* begin SUPPLIED MATERIAL *

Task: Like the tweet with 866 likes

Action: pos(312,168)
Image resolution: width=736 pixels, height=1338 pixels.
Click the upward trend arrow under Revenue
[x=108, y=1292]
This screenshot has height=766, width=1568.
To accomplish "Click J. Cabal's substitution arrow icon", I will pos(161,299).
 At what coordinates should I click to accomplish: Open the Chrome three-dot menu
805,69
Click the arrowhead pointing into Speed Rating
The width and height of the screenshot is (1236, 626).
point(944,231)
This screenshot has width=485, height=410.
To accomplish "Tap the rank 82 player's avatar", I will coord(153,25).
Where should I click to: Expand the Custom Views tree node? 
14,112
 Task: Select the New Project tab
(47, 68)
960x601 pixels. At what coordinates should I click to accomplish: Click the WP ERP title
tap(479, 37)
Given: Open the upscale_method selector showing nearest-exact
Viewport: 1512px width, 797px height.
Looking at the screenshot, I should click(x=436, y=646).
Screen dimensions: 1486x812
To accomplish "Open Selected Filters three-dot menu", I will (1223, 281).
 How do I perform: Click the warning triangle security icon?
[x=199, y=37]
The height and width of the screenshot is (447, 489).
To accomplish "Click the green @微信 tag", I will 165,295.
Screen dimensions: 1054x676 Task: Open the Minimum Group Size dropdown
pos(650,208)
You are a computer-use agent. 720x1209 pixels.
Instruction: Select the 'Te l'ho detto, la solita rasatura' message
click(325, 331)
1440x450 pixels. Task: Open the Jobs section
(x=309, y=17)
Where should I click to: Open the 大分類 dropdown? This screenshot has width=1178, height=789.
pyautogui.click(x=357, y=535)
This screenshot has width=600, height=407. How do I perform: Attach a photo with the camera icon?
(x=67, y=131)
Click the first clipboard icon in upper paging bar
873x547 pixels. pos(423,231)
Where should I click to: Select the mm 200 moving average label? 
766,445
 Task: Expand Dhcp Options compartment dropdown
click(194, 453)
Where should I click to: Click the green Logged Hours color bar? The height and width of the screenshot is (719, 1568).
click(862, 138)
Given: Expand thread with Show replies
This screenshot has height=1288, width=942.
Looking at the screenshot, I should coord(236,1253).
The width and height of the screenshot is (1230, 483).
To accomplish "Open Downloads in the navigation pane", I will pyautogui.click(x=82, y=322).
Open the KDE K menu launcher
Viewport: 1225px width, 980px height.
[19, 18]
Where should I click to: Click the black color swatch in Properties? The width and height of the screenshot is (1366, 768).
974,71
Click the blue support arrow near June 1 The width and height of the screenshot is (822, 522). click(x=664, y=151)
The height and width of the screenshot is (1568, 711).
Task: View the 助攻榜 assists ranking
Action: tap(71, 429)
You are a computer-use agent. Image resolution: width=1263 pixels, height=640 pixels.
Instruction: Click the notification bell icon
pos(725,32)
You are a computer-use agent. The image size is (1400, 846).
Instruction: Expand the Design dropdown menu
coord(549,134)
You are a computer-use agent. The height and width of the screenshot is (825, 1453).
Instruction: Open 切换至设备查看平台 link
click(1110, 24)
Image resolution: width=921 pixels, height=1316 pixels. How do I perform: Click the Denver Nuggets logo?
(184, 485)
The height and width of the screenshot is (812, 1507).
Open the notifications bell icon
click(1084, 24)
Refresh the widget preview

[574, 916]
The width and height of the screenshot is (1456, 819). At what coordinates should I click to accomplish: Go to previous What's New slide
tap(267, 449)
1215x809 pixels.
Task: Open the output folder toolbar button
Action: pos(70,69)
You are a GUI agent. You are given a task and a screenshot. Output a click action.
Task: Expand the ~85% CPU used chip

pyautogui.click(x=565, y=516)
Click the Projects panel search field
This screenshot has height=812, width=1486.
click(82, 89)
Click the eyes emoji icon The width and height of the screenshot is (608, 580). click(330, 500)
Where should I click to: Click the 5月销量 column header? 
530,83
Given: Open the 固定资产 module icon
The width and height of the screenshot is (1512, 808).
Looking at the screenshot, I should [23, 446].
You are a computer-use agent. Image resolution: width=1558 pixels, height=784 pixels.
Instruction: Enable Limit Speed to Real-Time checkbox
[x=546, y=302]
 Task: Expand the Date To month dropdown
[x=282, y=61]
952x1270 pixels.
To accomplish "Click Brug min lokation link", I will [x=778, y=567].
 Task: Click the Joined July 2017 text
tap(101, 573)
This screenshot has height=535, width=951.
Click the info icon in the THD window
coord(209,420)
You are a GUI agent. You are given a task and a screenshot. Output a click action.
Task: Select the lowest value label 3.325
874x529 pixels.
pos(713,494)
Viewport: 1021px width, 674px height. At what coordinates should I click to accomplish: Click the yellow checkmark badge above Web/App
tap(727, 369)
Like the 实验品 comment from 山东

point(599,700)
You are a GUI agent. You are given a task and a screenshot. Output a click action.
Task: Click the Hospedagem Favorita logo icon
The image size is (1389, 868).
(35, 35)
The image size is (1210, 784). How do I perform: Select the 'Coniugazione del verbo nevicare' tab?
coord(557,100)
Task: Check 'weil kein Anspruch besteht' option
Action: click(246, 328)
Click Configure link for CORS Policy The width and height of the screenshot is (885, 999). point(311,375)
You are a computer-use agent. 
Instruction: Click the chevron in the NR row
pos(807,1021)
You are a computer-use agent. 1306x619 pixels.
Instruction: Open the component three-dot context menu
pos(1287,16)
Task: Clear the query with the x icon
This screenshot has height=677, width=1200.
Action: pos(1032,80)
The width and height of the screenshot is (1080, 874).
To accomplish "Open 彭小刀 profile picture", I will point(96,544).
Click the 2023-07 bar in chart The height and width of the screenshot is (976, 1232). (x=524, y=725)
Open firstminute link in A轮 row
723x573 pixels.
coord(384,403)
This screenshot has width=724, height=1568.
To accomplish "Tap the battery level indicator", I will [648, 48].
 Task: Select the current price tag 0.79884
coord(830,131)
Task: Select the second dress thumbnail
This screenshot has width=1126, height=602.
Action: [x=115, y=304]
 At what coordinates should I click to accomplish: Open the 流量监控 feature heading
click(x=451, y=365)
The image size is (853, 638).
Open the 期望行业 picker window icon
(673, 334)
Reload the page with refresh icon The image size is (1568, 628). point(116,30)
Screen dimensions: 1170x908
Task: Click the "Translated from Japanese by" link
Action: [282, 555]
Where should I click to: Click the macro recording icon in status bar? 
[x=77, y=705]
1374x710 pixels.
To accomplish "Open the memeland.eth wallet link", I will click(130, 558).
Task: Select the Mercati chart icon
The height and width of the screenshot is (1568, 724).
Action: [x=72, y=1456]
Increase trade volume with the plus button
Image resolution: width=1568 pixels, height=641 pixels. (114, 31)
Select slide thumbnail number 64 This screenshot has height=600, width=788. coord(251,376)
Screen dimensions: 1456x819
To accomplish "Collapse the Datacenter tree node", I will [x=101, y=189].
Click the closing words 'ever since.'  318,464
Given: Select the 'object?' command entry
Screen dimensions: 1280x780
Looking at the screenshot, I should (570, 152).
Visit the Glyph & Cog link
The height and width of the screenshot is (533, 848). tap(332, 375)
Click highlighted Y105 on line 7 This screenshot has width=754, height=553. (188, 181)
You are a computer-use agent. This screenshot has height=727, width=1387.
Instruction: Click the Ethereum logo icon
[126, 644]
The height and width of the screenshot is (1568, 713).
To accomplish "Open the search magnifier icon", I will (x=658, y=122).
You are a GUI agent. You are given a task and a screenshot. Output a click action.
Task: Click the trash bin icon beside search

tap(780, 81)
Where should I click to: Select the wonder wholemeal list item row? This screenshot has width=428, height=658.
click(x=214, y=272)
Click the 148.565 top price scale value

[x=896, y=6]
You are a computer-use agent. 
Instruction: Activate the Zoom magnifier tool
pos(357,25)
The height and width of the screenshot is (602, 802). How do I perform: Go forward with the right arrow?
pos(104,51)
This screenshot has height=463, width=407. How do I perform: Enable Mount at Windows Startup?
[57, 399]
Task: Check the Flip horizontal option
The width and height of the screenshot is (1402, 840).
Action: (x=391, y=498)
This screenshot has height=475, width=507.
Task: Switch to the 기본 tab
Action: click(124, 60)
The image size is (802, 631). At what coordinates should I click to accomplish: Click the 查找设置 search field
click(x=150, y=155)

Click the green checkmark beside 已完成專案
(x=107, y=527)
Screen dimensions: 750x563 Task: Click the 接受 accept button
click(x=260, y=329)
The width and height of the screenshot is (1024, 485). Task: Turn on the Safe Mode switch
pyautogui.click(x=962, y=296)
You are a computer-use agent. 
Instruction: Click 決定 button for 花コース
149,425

* end SUPPLIED MATERIAL *

EXERCISE GOAL — Present the lines from the one containing "Task: Expand Dhcp" through the one containing "will pyautogui.click(x=82, y=322).", both included, as a Markdown table with two columns, Row and Line, leaving out any blank lines.

RESULT BELOW —
| Row | Line |
|---|---|
| 1 |  Task: Expand Dhcp Options compartment dropdown |
| 2 | click(194, 453) |
| 3 | Where should I click to: Click the green Logged Hours color bar? The height and width of the screenshot is (719, 1568). |
| 4 | click(862, 138) |
| 5 | Given: Expand thread with Show replies |
| 6 | This screenshot has height=1288, width=942. |
| 7 | Looking at the screenshot, I should coord(236,1253). |
| 8 | The width and height of the screenshot is (1230, 483). |
| 9 | To accomplish "Open Downloads in the navigation pane", I will pyautogui.click(x=82, y=322). |